Java doc did something extremely well. (Other than getting people to hate checkstyle) it made sure there there was a standard way to write documentation on your code base, and that it could be formatted in a proper, consistent way.

It would be great to see if there was a similar tool for Docker to produce consistent documentation on what the dockerfile produces. It would also be great to have registry support for this as well.

Some of the things that I would expect to see mentioned on there:

  1. Required environment variables for the application

  2. Documentation on maintenance to be done on the container (i.e. run particular methods via the exec command)

  3. Ports that should be shared

  4. What volumes are assumed to be there

  5. How the configuration should be set  (is it a file, etc).

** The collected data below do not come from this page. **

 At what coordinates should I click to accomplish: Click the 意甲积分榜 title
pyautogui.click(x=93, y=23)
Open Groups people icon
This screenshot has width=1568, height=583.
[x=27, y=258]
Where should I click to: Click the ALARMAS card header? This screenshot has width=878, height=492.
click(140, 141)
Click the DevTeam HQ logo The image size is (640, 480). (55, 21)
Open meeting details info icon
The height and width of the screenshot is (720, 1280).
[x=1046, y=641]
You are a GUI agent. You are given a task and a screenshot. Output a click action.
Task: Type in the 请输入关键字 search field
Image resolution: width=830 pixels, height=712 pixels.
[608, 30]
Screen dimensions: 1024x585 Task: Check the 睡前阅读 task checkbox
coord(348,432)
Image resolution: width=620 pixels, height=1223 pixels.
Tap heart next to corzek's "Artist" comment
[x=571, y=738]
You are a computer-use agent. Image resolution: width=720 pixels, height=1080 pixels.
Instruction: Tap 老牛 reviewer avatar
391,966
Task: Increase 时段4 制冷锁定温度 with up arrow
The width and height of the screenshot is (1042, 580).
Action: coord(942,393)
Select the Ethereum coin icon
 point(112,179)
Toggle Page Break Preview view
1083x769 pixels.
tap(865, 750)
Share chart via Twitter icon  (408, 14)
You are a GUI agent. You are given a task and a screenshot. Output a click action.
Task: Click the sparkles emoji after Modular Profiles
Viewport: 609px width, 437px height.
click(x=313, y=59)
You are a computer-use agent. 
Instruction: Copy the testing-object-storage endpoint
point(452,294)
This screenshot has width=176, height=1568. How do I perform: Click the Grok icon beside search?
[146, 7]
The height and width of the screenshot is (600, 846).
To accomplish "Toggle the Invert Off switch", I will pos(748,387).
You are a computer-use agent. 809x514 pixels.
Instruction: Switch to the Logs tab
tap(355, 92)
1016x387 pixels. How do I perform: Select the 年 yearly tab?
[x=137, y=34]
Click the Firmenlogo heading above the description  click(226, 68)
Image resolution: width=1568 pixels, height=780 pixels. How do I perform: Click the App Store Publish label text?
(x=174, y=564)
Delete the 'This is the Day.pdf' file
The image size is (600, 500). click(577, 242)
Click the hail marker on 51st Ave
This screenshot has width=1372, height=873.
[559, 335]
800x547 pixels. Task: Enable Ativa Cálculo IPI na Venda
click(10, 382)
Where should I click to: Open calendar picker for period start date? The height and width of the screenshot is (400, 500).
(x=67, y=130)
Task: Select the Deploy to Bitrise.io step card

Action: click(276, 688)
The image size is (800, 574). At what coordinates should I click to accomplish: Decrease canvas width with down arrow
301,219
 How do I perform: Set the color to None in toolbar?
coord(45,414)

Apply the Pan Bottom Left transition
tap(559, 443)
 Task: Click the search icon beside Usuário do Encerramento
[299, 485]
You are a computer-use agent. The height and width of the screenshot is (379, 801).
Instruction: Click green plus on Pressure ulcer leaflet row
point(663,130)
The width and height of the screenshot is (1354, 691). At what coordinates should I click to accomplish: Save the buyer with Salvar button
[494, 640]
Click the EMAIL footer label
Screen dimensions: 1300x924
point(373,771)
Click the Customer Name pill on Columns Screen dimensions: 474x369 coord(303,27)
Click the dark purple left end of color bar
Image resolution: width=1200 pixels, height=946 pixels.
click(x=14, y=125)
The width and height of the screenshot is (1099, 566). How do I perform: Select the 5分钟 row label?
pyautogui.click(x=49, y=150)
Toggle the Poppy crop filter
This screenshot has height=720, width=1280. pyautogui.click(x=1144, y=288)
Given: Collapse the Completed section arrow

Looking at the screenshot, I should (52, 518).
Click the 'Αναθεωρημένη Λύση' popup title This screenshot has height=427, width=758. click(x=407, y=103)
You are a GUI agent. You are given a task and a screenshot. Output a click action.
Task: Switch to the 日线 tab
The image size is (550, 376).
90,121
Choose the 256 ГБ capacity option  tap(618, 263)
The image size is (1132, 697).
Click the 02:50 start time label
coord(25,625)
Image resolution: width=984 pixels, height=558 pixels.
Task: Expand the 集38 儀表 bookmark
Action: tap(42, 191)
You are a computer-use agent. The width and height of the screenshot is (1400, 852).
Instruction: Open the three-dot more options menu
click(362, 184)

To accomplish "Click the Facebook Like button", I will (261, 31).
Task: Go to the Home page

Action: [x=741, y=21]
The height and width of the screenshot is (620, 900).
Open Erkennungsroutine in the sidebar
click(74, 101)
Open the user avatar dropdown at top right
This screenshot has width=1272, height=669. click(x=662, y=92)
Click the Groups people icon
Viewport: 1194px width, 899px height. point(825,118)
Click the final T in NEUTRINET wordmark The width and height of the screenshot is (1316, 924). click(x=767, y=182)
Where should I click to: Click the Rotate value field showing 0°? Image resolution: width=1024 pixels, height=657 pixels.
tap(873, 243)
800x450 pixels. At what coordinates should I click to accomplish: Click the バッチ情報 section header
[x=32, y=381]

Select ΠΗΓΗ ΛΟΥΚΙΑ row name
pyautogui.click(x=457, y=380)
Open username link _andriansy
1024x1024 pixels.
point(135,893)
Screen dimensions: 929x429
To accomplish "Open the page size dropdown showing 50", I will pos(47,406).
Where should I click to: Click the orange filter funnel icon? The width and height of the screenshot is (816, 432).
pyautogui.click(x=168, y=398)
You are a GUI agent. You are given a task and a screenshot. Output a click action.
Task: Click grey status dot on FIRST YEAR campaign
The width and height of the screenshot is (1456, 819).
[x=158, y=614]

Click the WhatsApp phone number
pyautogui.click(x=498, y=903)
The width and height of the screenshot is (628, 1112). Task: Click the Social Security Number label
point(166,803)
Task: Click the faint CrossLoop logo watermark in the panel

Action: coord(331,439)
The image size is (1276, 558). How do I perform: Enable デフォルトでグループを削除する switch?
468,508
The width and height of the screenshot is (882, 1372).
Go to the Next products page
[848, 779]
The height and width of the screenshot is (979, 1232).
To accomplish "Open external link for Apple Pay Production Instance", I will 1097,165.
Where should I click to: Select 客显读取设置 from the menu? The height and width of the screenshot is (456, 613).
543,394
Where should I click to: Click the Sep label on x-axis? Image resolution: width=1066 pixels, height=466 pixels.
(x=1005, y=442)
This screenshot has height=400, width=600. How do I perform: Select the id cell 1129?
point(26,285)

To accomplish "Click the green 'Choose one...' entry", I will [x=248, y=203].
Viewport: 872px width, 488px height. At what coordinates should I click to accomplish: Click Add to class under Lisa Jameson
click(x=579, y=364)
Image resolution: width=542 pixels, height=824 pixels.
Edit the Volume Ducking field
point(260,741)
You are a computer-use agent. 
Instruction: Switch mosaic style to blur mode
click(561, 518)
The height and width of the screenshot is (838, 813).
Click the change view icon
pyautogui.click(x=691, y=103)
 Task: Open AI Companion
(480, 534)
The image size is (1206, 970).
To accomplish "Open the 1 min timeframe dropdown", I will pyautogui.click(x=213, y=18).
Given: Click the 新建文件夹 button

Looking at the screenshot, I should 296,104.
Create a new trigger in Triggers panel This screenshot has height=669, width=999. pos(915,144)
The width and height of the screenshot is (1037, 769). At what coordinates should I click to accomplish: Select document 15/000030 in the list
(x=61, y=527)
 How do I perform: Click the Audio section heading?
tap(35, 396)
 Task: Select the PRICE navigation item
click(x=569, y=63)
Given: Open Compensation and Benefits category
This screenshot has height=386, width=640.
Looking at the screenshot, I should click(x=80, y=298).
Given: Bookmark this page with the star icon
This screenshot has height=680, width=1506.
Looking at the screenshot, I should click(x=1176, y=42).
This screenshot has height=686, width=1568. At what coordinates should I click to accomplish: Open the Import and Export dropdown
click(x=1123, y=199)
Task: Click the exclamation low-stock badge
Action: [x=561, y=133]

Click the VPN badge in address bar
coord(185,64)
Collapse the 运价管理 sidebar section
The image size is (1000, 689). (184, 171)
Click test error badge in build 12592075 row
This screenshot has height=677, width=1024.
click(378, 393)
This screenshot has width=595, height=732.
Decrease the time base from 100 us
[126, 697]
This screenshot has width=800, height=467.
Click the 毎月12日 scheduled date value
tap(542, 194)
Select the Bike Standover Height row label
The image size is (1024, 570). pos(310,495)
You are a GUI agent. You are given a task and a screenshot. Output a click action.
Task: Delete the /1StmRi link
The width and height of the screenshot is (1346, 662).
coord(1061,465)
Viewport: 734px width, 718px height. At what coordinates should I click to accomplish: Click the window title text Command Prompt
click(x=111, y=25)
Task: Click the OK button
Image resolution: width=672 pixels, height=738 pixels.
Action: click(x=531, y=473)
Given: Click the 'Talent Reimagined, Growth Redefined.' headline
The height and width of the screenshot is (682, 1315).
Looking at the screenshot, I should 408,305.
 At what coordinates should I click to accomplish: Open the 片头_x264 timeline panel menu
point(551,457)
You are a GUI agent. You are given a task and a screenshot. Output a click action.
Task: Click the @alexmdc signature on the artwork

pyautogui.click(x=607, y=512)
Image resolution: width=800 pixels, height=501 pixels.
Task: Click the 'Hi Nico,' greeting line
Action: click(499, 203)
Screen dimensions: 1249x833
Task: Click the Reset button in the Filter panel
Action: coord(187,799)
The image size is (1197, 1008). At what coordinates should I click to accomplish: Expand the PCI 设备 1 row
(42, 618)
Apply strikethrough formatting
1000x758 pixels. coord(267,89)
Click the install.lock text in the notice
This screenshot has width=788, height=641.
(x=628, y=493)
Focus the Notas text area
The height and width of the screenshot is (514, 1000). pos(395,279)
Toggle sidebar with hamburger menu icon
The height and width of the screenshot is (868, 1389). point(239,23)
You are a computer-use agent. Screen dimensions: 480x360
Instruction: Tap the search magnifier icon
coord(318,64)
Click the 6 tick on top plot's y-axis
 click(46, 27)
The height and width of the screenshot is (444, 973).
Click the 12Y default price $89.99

  6. How to connect the application with other services (databases, message queues, etc)

**Docker Templates **

It would be great to generate best practice docker files based on if you’re working with a Tomcat application, or a standard Jar. This would get rid of the creation time needed to make a Dockerfile. Along with Dockerfile templates, it would be nice to see better Jenkins publishing support for Docker. However, that’s a subject for another day.

Docker Traits

Multiple inheritance has a lot of issues that Java avoids, and C++ deals with. The issue with this is avoided in Python (with mixins), and Scala/Groovy with the addition of traits. Traits are aways to side load content into the docker file, post the base container, without having to use inheritance. That means that you could create a Docker container with utilities rather than baking them into the base image.

Application Profiles

Applications typically have a limited set of configurations. They are either one time running applications or they’re web applications. There are sometimes deviations from this, but they’re not so common.

For the most part, one time running applications require a configuration set to go into the application and a location to write out the data. For web applications it mostly needs a port to be open, configuration to a data storage system (i.e. MySQL, MongoDB, etc), and configuration information.

The best way that I can forsee this being setup is to have a standard mount location for these folders outside of the container, and to have them set as required inputs for starting the container.

Another item on configuration. I would love to see the configuration copied from the container to its outside storage for the starter configuration. This would mean that the Docker Registry complex configuration would have a new mounted volume outside of the container there with a configuration ready to have a change made to it.